I remembersitting in my freshman dorm room with the guy who would become my first serious boyfriend. We were listening to music – my music. Lou Reed came on, and my soon-to-be-paramour asked, “Do you know who this is?”
And I answered thenas I would now? “Um yeah ― I made this tape.”
I did not.
I paused, shy, and suddenly worried about that “Walk on the Wild Side“ might indeed be sung by someone I couldn’t identify.
At 19,I was constantly second-guessing myself, worrying about the way I was perceived. And that’s the black beating heart of it: These boys could tank my self-confidence with a word. How did they do it? They seemed endowed by their creator with a sense of self-assurance that I couldn’t muster. That must be what it is to walk the earth as a man.
It’s so exhausting to be a woman in the world. And it can still be scary, still requires vigilance. But I no longer feel that I’m being constantly evaluated, and it’s a huge relief.
I have so much more space in my head. Other people’s opinions have become less important over time in general. But when you’re not being watched, you’ve got a little more space in which to observe. And what I saw was an enormous number of people whose opinions don’t matter in the least.
Here’s what I’ve learned: People who love you think you’re beautiful. They care about your feelings. They’re interested in what you have to say. Those who ignore me, don’t matter to me. Their opinions don’t count. I decide if I’m relevant or interesting or valuable, not them.
So I’m embracing middle age, with its pains and surprises. Do I wish I looked the way I did at 30? Well sure, I’m human. But it doesn’t torment me. It’s the mirror I want to please, not the marketplace.
A few years ago I bought my teenage daughters T-shirts that say “Women Don’t Owe You Shit.” It’s everything I wanted to tell the world when I was 17, only the world didn’t want to hear that from me.

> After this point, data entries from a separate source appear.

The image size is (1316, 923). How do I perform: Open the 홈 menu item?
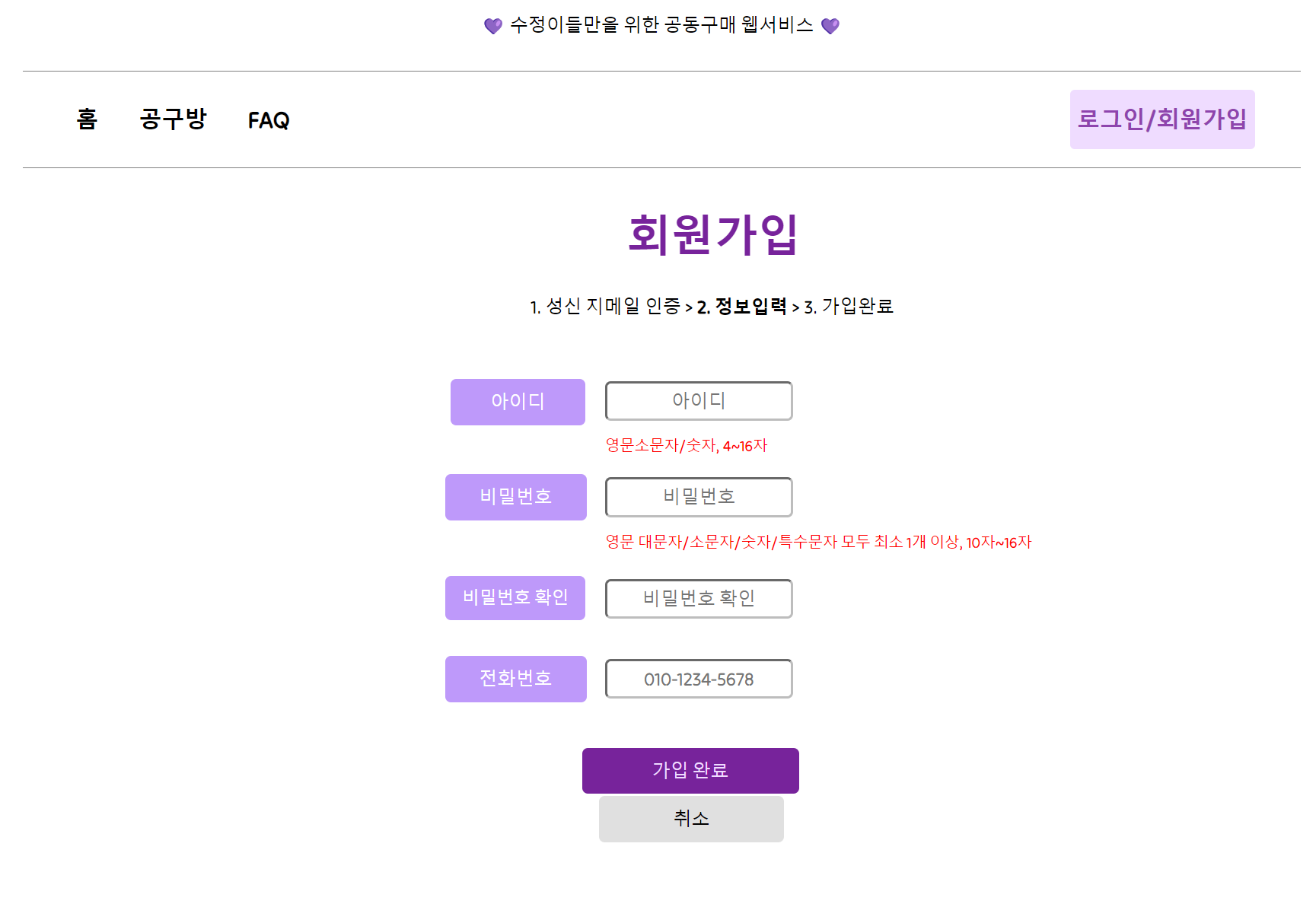tap(86, 119)
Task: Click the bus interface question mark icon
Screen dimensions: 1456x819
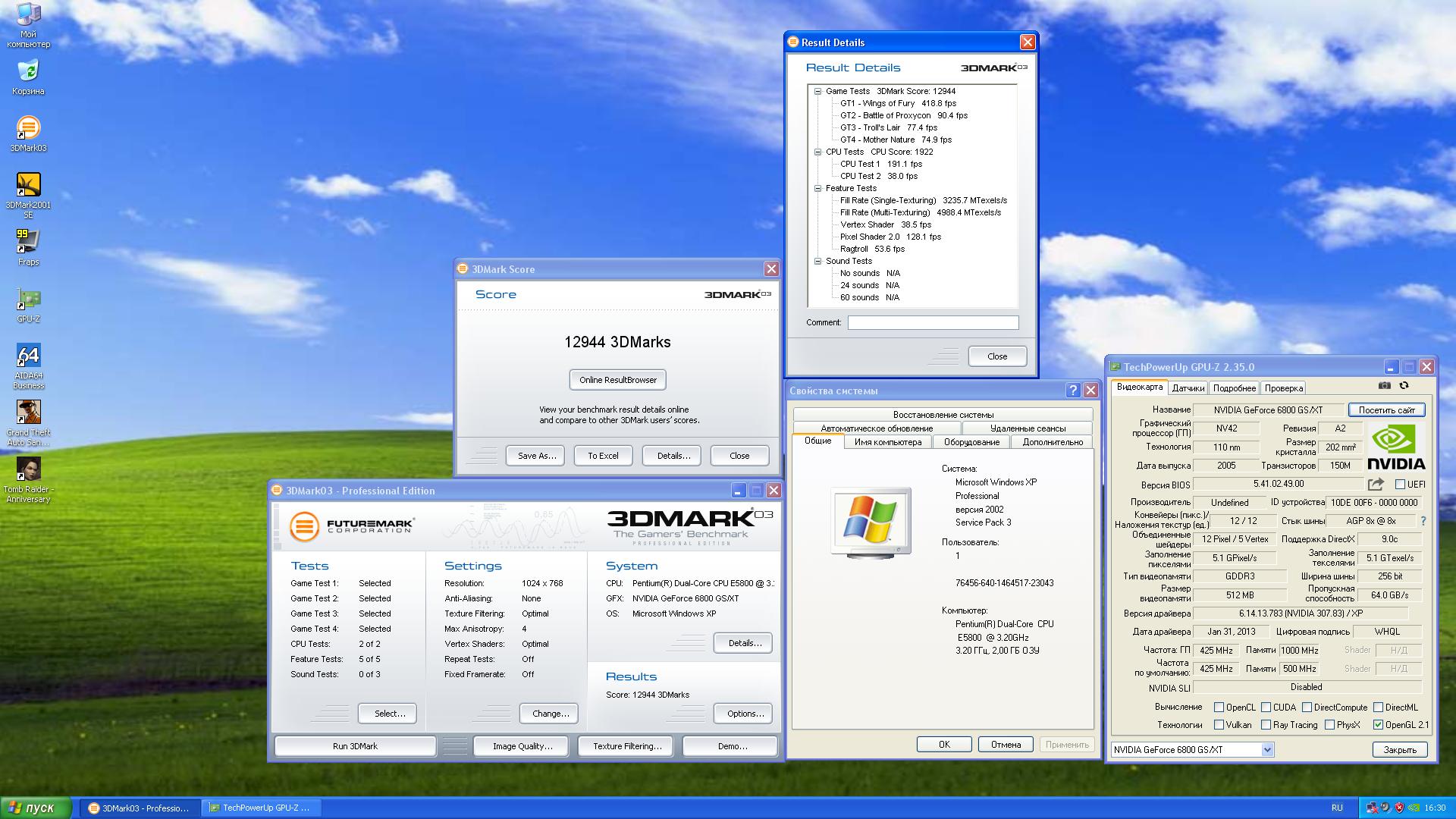Action: tap(1423, 521)
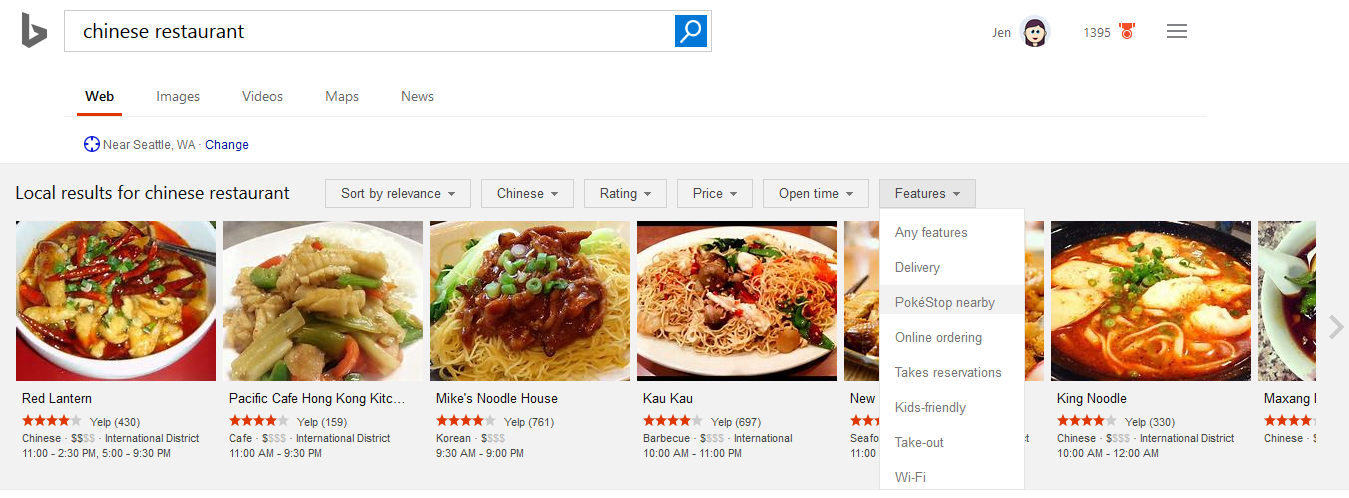Open the Rating filter dropdown

pyautogui.click(x=625, y=194)
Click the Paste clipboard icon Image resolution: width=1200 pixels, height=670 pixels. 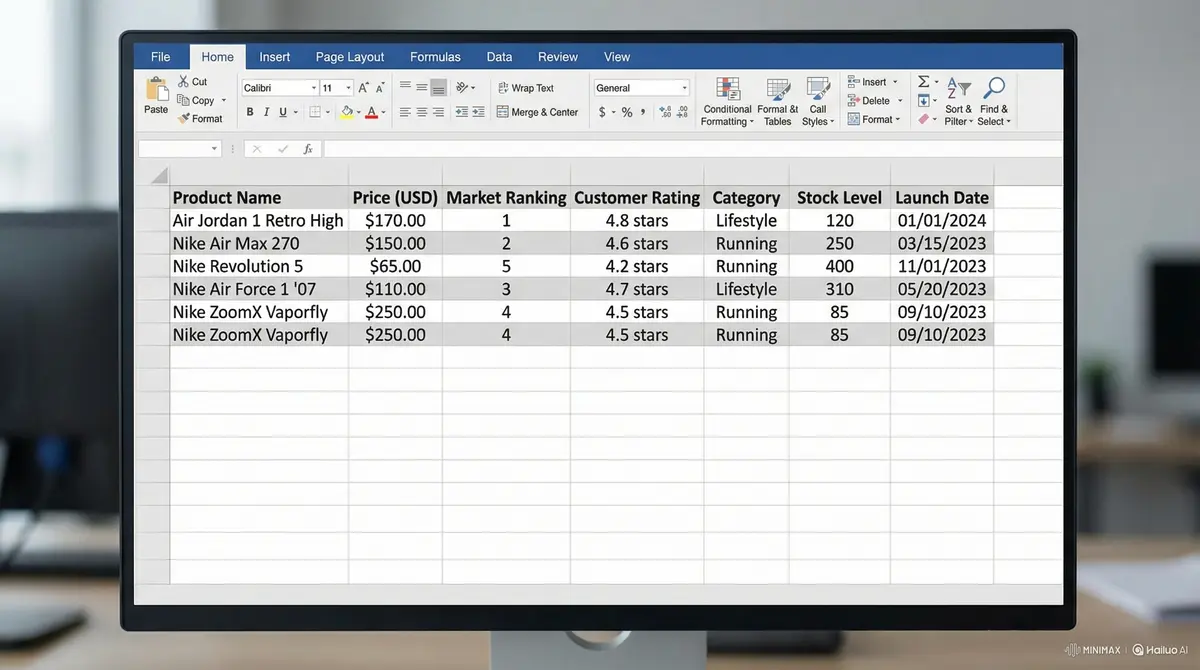156,90
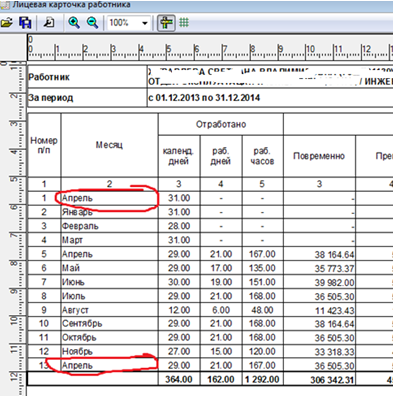The width and height of the screenshot is (394, 396).
Task: Click the Отработано group header
Action: click(x=221, y=124)
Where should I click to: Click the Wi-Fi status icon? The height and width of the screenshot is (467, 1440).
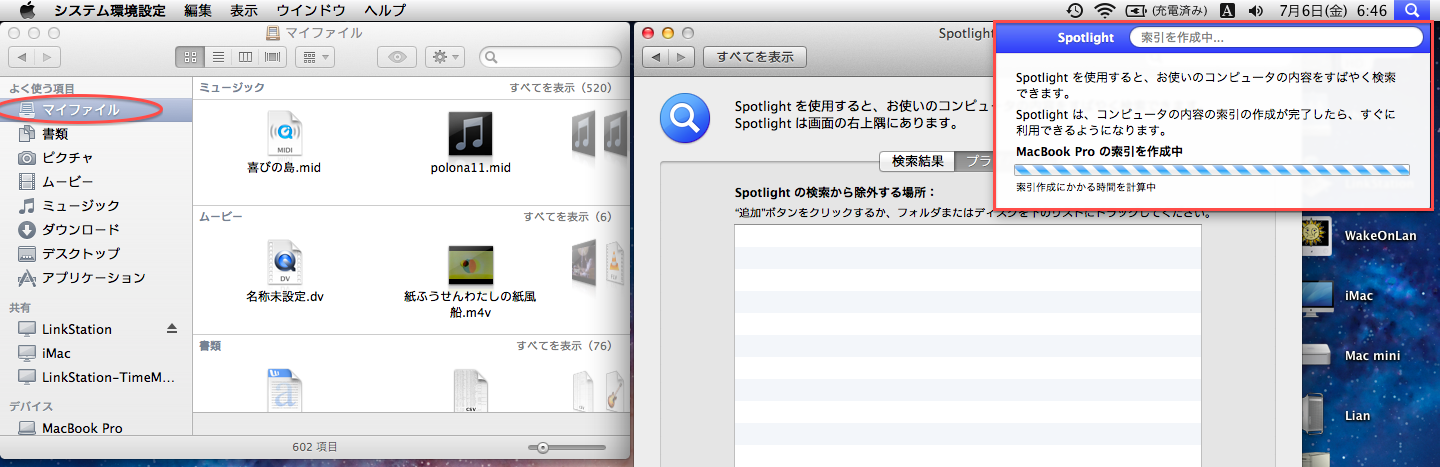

At 57, I have simply stopped caring. Sure, there’s a little disappointment to feel like I’m no longer interesting. But on balance it’s just such a relief to walk down the street carelessly. I’m not braced for unwanted attention. No one invades my personal space.
No one has told me to smile in at least a decade.
It turns outI like flying under the radar. There are a lot of other extremely cool women hanging out with me down here, all of us equally invisible. And that at last, is a group whose opinions I’m truly interested in.